● **Supplied material**:
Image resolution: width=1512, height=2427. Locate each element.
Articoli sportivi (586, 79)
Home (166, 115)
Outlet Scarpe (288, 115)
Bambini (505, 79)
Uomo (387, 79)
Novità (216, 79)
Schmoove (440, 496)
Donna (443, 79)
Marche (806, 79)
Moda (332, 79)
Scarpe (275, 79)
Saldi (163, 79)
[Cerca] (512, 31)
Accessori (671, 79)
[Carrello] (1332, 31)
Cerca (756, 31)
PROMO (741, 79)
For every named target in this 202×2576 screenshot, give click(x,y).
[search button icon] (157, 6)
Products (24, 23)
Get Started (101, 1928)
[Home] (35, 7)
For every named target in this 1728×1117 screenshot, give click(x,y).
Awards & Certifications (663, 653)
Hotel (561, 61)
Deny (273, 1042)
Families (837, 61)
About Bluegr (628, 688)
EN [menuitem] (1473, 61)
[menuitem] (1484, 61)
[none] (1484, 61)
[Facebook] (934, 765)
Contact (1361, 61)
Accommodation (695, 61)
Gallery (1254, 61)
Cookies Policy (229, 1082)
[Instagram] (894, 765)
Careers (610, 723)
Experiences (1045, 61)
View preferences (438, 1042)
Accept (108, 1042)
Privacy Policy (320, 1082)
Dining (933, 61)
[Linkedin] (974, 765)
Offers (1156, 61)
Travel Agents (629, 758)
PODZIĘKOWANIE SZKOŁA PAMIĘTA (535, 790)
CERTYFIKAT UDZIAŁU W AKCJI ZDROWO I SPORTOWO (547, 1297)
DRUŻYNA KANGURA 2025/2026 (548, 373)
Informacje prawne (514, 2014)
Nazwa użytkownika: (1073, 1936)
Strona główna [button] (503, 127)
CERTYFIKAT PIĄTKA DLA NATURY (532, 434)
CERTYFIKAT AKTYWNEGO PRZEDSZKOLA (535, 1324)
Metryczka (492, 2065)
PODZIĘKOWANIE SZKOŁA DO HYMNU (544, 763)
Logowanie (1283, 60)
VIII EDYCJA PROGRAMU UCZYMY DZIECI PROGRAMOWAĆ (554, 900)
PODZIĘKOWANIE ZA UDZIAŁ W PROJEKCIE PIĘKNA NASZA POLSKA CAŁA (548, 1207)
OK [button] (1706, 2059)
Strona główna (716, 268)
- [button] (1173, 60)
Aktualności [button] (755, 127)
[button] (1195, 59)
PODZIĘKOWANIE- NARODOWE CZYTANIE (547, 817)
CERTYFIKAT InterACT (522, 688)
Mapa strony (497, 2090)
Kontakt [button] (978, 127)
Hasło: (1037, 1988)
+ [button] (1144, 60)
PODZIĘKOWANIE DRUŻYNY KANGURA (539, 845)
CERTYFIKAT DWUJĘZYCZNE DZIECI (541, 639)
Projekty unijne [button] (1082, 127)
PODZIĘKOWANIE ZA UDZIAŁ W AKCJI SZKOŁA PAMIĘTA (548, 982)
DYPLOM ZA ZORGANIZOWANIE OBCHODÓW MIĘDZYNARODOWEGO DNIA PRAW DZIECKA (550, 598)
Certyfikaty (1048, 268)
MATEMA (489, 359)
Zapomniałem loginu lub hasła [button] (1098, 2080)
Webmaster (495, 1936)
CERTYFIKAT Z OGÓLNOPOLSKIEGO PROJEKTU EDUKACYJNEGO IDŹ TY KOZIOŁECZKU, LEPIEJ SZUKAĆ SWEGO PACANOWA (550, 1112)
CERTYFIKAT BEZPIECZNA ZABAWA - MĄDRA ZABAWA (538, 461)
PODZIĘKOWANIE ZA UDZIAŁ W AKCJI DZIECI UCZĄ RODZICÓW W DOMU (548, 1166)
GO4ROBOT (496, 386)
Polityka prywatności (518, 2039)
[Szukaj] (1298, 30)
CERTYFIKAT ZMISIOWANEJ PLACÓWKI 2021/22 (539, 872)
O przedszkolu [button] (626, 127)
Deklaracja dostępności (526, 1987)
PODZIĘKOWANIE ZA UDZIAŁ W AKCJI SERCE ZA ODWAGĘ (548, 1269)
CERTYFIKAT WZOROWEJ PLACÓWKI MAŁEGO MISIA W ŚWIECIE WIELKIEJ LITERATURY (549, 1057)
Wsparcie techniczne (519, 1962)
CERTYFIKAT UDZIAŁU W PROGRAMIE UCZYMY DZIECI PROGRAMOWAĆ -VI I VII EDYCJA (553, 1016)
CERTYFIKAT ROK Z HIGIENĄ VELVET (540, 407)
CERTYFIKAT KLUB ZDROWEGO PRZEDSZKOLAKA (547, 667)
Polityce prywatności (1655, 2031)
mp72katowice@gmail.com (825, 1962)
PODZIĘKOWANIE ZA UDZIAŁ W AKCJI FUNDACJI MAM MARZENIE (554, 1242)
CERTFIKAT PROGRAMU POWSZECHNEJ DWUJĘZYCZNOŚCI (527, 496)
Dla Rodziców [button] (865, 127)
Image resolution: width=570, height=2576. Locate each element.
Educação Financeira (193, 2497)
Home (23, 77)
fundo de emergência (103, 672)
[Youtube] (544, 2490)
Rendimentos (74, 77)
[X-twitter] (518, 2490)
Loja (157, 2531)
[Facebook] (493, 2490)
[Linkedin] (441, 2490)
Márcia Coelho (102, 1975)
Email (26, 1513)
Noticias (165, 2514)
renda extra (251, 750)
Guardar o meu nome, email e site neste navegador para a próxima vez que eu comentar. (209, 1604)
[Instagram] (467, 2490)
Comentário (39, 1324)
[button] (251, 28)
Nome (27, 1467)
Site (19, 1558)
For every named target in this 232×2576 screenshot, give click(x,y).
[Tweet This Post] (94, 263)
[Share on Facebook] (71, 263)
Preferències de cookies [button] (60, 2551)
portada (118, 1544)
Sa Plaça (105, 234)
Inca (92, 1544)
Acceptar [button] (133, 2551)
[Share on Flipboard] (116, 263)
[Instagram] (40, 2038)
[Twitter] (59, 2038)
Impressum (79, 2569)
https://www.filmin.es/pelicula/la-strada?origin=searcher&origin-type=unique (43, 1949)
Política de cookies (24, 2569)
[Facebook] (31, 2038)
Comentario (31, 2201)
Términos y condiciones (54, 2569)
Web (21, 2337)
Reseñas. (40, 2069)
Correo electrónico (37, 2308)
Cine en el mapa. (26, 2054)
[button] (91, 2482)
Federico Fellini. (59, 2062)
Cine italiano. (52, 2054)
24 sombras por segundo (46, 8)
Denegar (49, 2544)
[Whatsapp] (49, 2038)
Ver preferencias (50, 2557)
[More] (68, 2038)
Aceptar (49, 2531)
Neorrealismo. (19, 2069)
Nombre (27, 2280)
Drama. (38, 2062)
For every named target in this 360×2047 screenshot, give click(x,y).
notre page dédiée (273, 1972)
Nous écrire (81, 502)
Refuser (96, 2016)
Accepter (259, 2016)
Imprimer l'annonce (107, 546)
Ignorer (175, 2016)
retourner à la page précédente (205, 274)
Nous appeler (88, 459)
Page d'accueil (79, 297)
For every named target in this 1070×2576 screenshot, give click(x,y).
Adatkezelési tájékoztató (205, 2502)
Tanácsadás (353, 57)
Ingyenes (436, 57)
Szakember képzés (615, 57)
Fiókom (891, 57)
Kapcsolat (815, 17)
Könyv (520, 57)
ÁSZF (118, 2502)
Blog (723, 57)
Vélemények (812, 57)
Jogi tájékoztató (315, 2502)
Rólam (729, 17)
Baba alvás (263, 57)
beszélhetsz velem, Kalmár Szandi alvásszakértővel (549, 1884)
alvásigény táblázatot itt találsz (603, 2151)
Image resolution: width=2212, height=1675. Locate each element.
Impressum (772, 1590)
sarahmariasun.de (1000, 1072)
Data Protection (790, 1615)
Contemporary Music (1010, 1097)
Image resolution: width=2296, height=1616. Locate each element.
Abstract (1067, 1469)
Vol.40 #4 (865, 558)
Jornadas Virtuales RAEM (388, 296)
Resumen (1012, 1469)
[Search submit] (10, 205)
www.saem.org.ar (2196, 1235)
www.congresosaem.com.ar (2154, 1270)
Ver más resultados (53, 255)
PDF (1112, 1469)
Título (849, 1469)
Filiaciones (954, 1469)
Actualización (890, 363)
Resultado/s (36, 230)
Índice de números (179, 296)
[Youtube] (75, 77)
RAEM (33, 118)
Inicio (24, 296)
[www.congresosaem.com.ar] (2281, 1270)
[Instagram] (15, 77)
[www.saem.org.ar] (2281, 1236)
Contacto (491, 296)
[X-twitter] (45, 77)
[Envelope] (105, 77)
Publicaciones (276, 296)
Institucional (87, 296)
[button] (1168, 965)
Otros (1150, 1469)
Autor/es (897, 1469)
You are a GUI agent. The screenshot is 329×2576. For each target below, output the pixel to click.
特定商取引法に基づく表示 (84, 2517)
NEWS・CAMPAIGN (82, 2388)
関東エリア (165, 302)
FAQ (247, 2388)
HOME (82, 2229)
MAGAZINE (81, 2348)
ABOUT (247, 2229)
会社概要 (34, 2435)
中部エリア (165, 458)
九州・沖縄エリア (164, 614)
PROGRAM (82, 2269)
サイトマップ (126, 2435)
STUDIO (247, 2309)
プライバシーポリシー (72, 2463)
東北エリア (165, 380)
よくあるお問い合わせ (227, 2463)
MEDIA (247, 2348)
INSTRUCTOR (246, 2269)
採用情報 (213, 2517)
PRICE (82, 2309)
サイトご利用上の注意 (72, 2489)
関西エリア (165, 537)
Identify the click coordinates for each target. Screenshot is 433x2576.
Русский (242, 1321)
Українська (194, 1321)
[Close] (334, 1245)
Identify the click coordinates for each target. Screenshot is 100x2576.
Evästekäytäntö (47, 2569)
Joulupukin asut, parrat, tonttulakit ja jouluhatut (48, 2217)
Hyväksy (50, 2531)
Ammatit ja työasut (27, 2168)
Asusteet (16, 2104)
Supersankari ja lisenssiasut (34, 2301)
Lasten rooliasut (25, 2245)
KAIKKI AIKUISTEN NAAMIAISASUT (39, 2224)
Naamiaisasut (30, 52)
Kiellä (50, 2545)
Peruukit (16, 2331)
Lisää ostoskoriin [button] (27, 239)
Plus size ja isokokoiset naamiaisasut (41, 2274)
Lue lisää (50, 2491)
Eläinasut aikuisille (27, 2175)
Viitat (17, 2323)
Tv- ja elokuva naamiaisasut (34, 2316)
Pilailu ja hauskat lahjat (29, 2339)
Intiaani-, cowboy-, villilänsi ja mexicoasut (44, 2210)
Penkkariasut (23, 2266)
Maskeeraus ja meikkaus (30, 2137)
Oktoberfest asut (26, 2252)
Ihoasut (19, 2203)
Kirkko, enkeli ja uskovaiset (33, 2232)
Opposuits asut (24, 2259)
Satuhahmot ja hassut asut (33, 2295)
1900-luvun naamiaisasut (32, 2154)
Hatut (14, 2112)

● **Aim of the exercise**: Only the lines above from the line containing "[Envelope] (105, 77)" through the line containing "[Close] (334, 1245)" should be retyped, exactly and with both ends included.

● **Output below**:
[Envelope] (105, 77)
Publicaciones (276, 296)
Institucional (87, 296)
[button] (1168, 965)
Otros (1150, 1469)
Autor/es (897, 1469)
You are a GUI agent. The screenshot is 329×2576. For each target below, output the pixel to click.
特定商取引法に基づく表示 (84, 2517)
NEWS・CAMPAIGN (82, 2388)
関東エリア (165, 302)
FAQ (247, 2388)
HOME (82, 2229)
MAGAZINE (81, 2348)
ABOUT (247, 2229)
会社概要 (34, 2435)
中部エリア (165, 458)
九州・沖縄エリア (164, 614)
PROGRAM (82, 2269)
サイトマップ (126, 2435)
STUDIO (247, 2309)
プライバシーポリシー (72, 2463)
東北エリア (165, 380)
よくあるお問い合わせ (227, 2463)
MEDIA (247, 2348)
INSTRUCTOR (246, 2269)
採用情報 (213, 2517)
PRICE (82, 2309)
サイトご利用上の注意 (72, 2489)
関西エリア (165, 537)
Identify the click coordinates for each target. Screenshot is 433x2576.
Русский (242, 1321)
Українська (194, 1321)
[Close] (334, 1245)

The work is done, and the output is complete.